Under normal circumstances, the programmer is not expected to update the `P` register in such a direct fashion, but rather to use a macro like `jnzrel(reg,target)` from common.th :

``````#include "common.th"
D <- 5
C <- 10
loop_top:
C <- C - 1
N <- C > D
jnzrel(N,loop_top)
``````

where `loop_top` is a label to jump to, and `jnzrel` means "jump if not zero to relative" (admittedly, this is not a very good name, because `N` needs to be `-1` not merely nonzero).

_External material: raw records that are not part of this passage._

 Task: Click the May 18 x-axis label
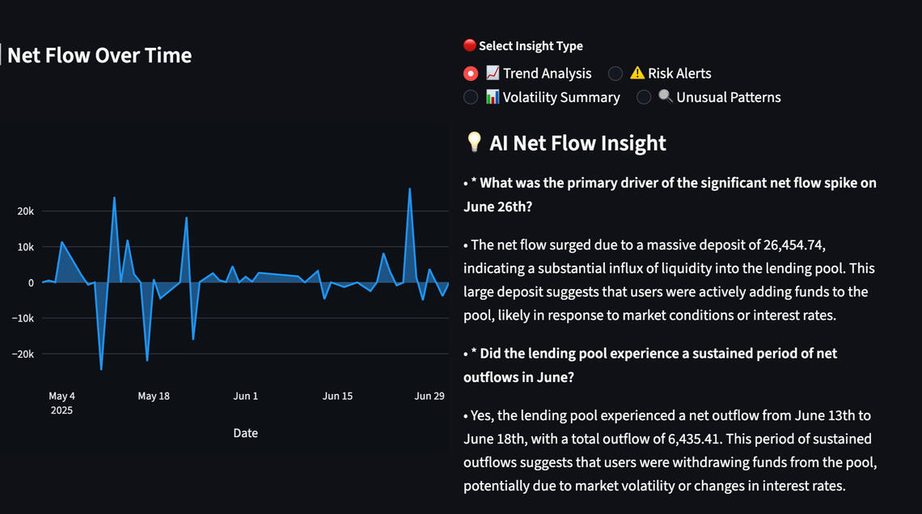click(154, 397)
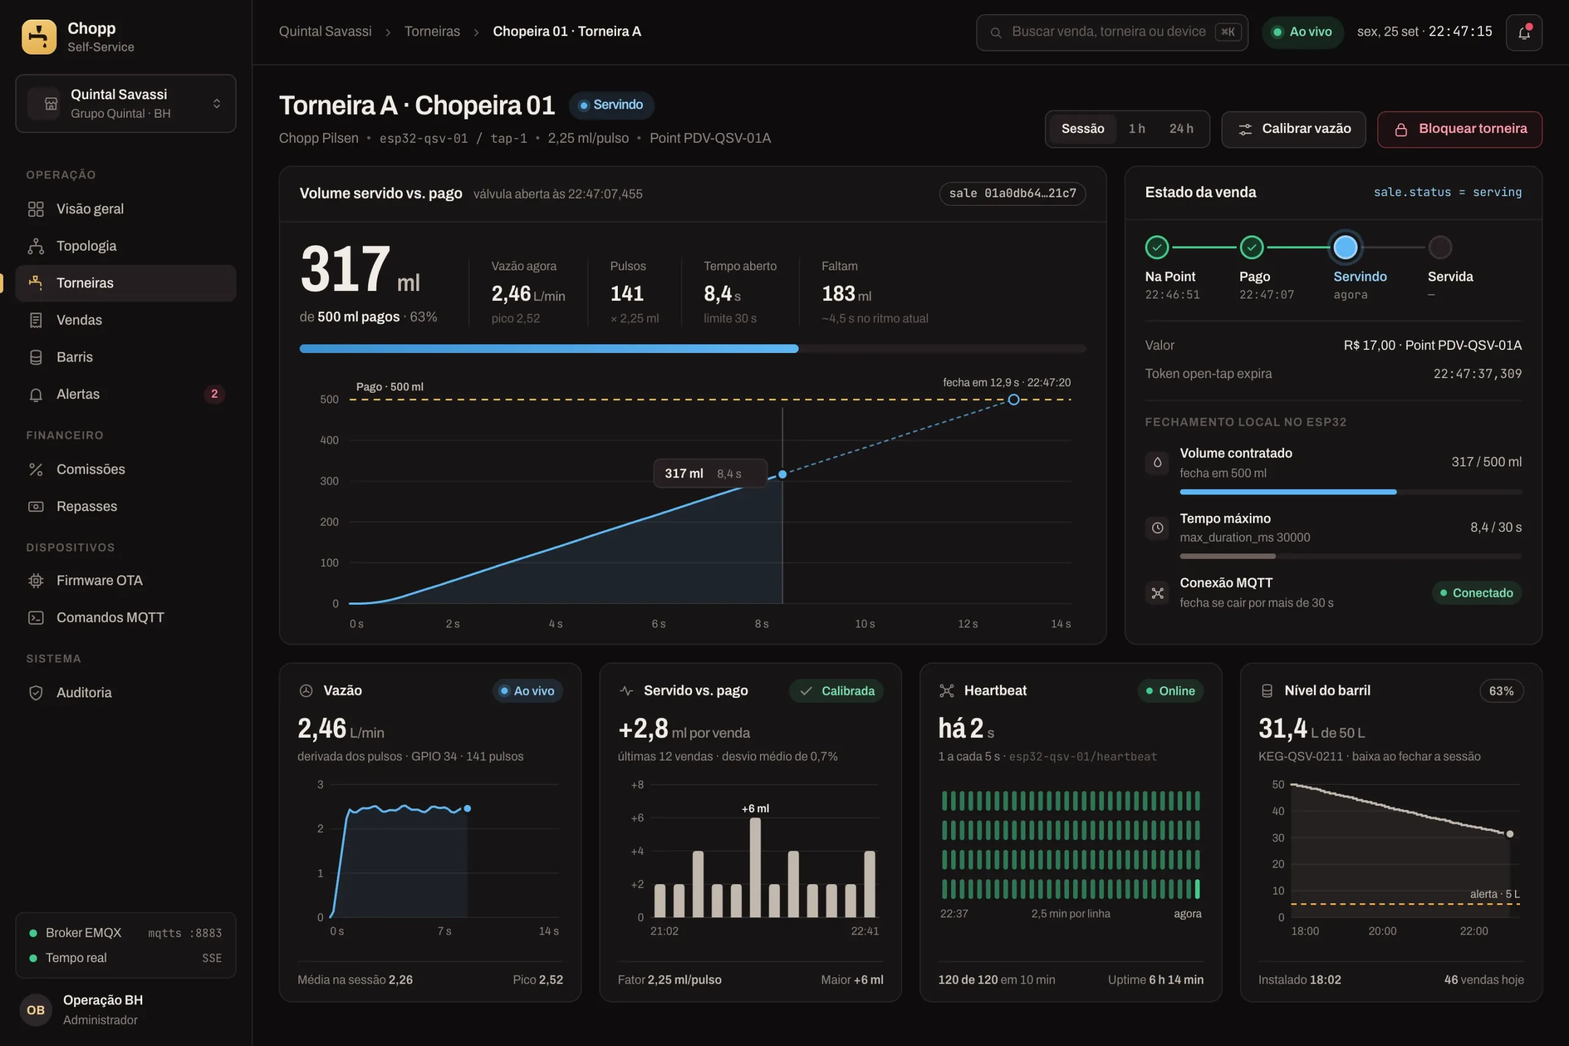Screen dimensions: 1569x1046
Task: Expand the Quintal Savassi venue selector
Action: [x=125, y=103]
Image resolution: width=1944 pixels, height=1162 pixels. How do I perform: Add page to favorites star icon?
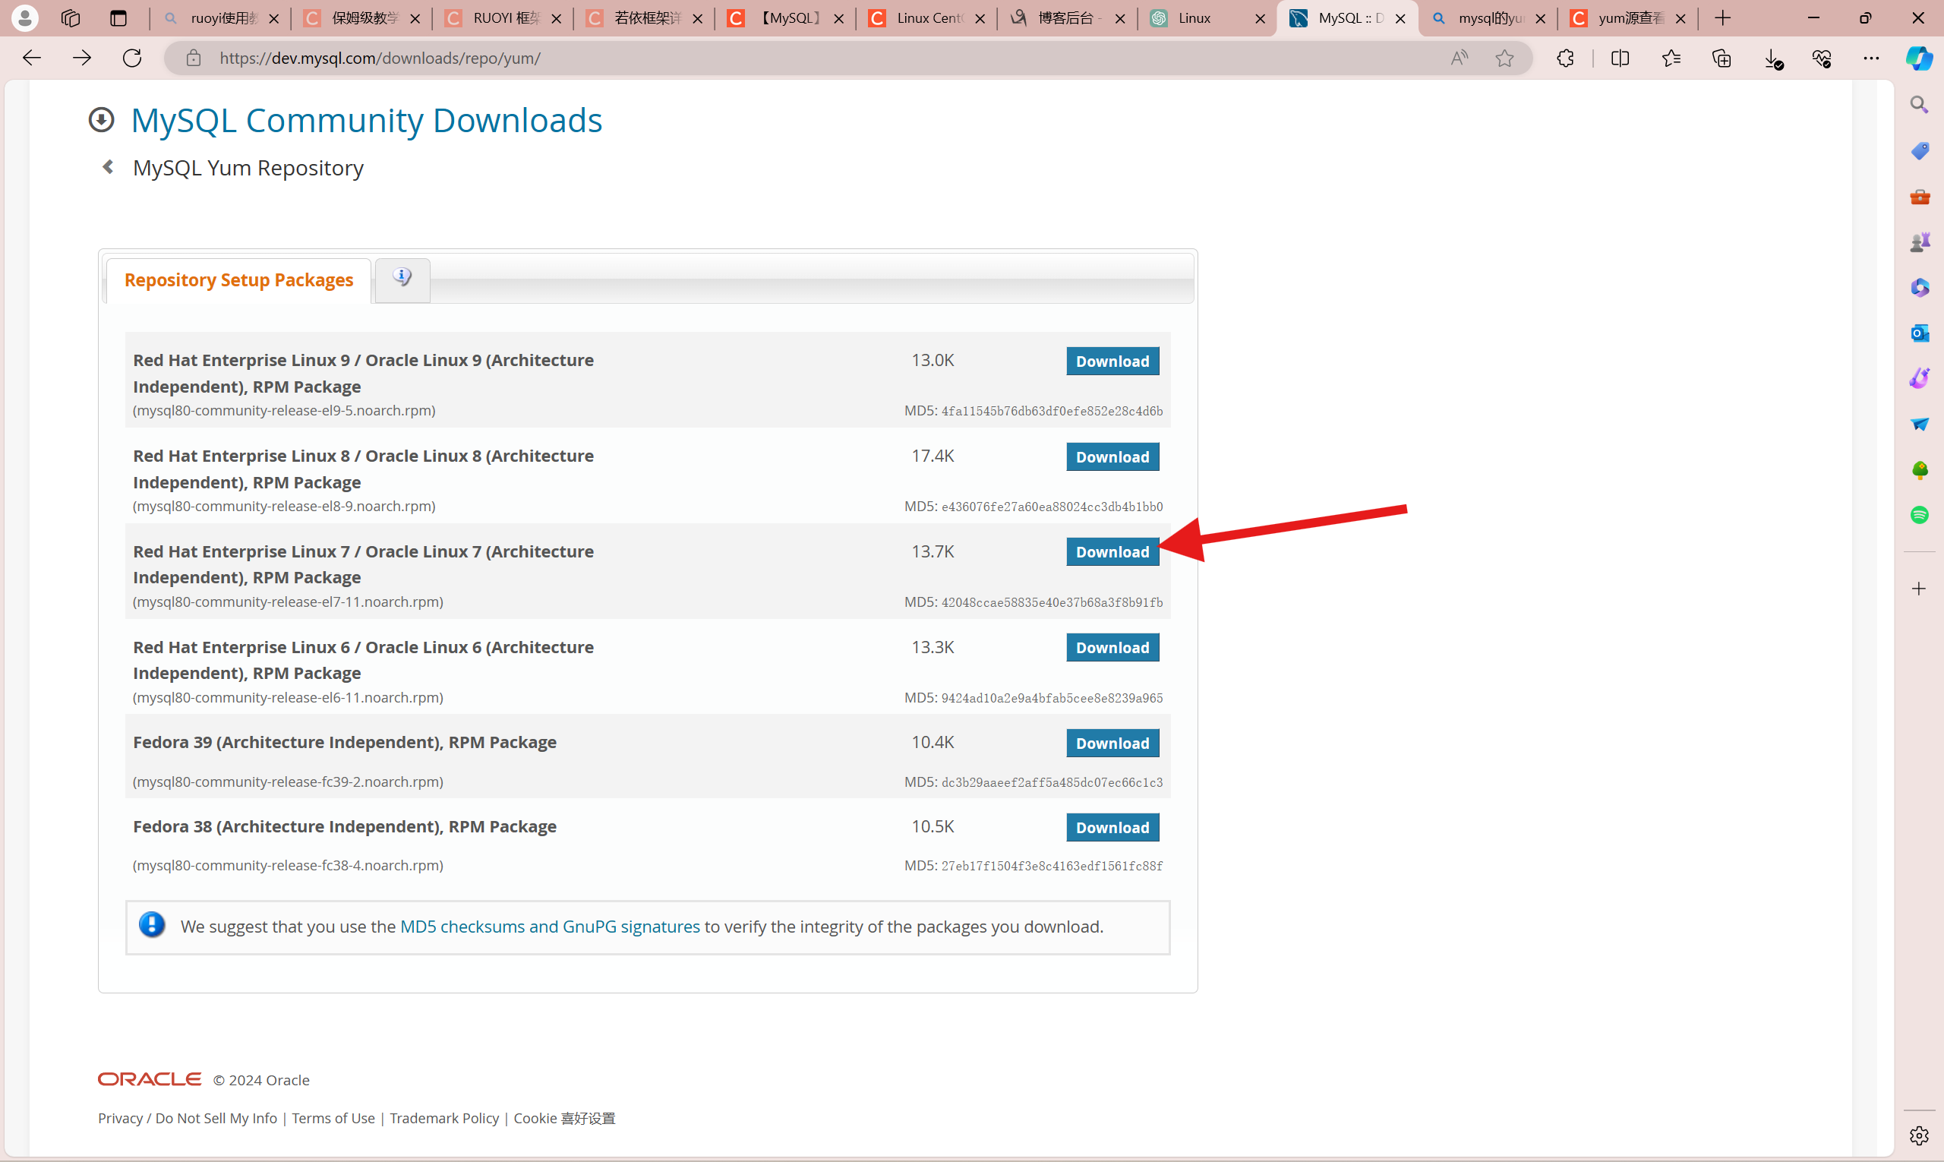(x=1504, y=58)
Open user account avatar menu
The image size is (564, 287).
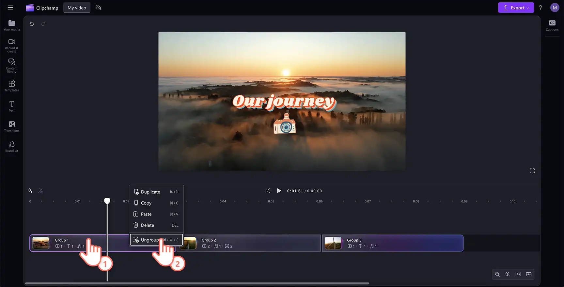pyautogui.click(x=555, y=8)
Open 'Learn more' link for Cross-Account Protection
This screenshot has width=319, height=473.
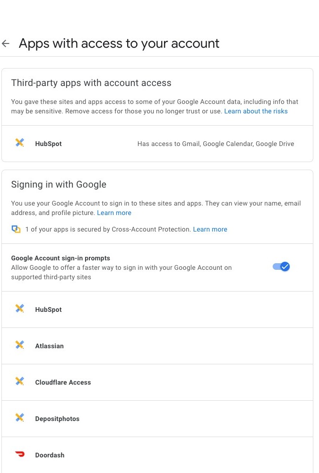[210, 229]
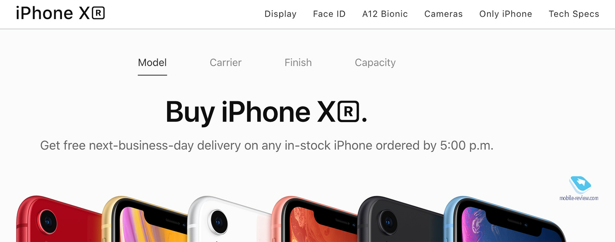Image resolution: width=615 pixels, height=242 pixels.
Task: Switch to the Model step tab
Action: (152, 63)
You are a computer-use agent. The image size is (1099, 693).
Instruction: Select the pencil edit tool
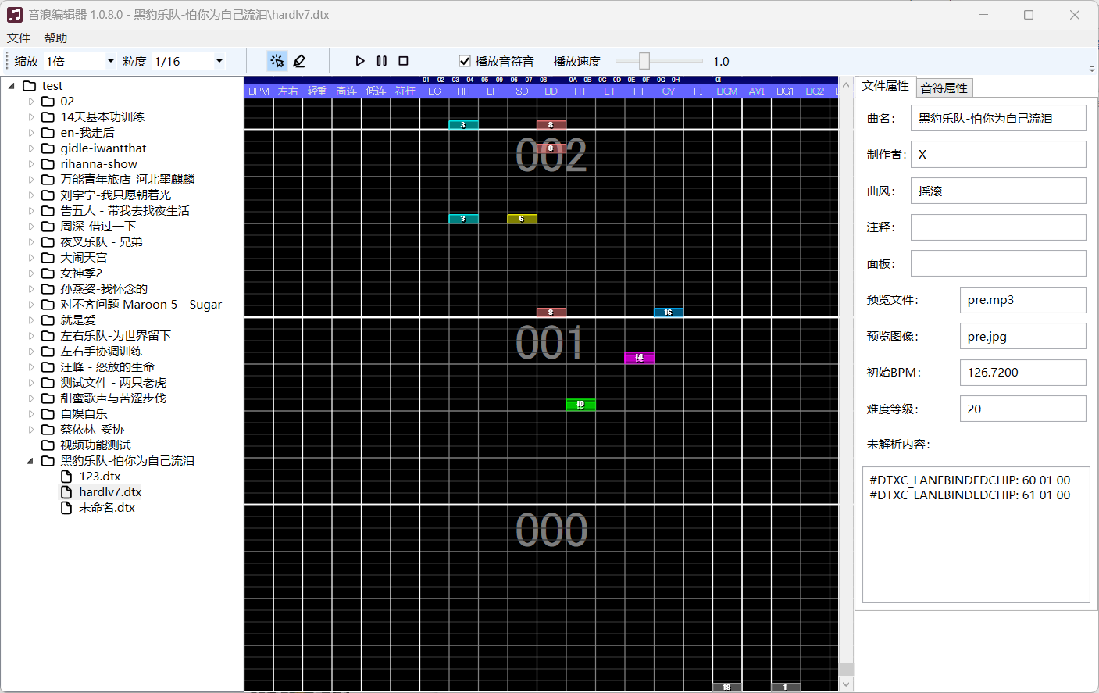[x=299, y=61]
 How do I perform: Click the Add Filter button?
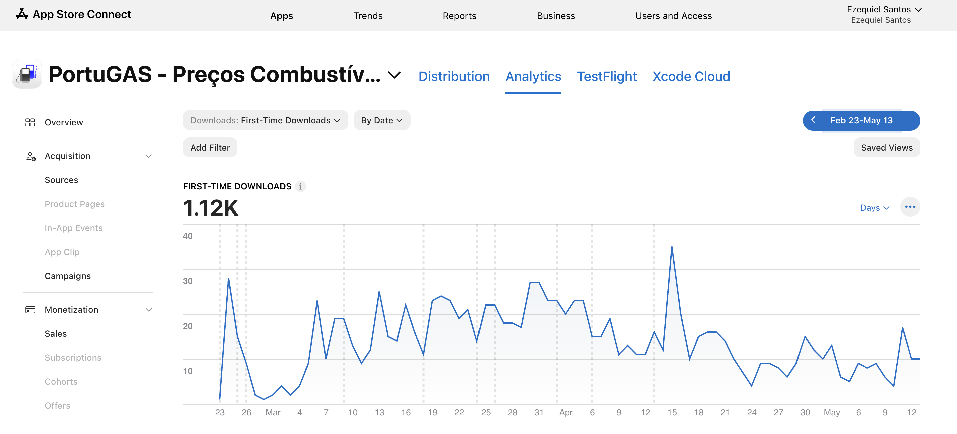pyautogui.click(x=210, y=147)
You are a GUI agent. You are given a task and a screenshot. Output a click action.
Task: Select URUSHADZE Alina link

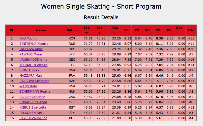(x=33, y=60)

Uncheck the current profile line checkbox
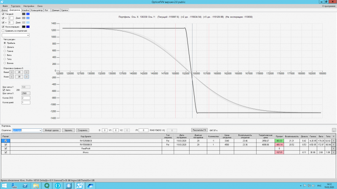(3, 14)
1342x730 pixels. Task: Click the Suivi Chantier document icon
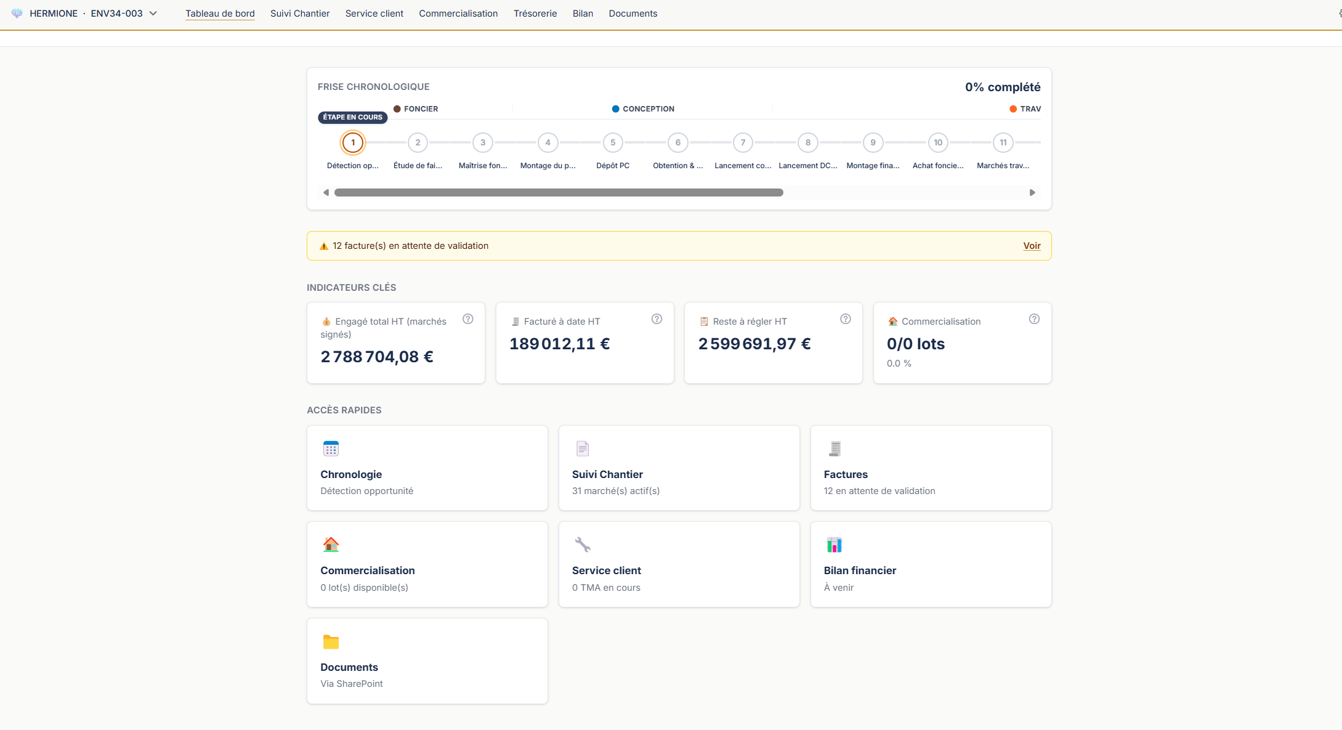click(x=583, y=448)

Notice that we used `>` even though this is not one of the supported operations. The assembler accepts `>` and rewrites it into a valid tenyr instruction by swapping the order of the operands and using `<` instead. An analogous transformation occurs for `<=`.

## Special instructions

All 32-bit words decode to a legal instruction of type 0, 1, 2, or 3. The token `illegal` is accepted by the assembler and encoded as `0xffffffff`, which is the type3 instruction `P <- [P - 1]`. This instruction will update P with the value of the instruction itself, so it has the effect of `P <- 0xffffffff`. The simulator halts before attempting to execute the instruction at address 0xffffffff.

## Labels

Labels can be used to identify segments of code and data. A label is defined by a sequence of alphanumeric characters and underscores, where that sequence cannot look like a register name (this restriction may be relaxed in the future). A label is referred to by prefixing `@` to its name :

``````data:
top:
B <- C
D <- @data
E <- @top
``````

Getting the value of `@label` directly isn't generally useful, because its value is relative to where the code or data was loaded in memory. If code was loaded in a single section at the default address of `0x1000`, one would need to add `0x1000` to `@data` to get the absolute value in memory. This is easier when using the special label `.`, which gives the offset from the beginning of the current section to the current address ; then the expression `P - (. + 1)` will be the loading offset. This is handled by the `rel()` macro from common.th. `rel()` produces a "PC-relocated" address from a label reference.

## Immediates

Immediate values in type{0,1,2} instructions are 12 bits wide, thus ranging from -2048 to 2047. In type3 instructions, they are 20 bits wide, thus ranging from -524288 to 524287. ASCII (the ASCII subset of UTF-32, really) character constants can appear in immediate expressions :

``````B <- '\$'
C <- 4
``````

An immediate value can also be an expression with multiple terms, as long as :

1. all of the terms are constants
2. the entire expression is enclosed in parentheses
3. a `@label` reference occurs at most once, at the outermost nesting

The result of an immediate expression is computed in the assembler, and only the resulting immediate value is written out. Many of the tenyr operations can be used in immediate expressions, too, as well as an additional one : integer division, with `/`. Operator precedence within an immediate expression follows the rules for the C language.

``````B <- B ^ ('A' ^ 'a')    # flip case of the character in B
C <- ((124 - 1) | 1)    # after this, C will contain 123
D <- (8 / 4)            # D will contain 2
E <- (16 - 8 / 4)       # E will contain 14, not 2
``````

## Directives

There are a few assembly directives to make assembly easier :

``````.word 0, 1, 2, 0x1234, 'A'  # each value is expanded to 32 bits
.word (2 + @bar), (8 / 4)   # expressions are accepted by `.word`
.utf32 "Hello, world"       # each character in its own 32-bit word
.utf32 "concat" "" "enate"  # string constants concatenate
.utf32 "concat", "enate"    # string constants store consecutively
.zero 0x14                  # this creates 0x14 = 20 zeros
.global foo                 # mark symbol visible during linking
``````

Three kinds of comments are supported : C89-style comments (non-nesting) delimited by `/*` and `*/` ; C99-style comments starting with `//` ; and shell-style comments starting with `#`. The latter two types of comments extend only to the end of line, and as there is no line continuation character, every commented line must have its own `//` or `#` character. This means that `//`-comments behave differently when processed by tenyr from when processed by `cpp`, if line continuation characters are used. `#`-comments are recommended ; the others are deprecated.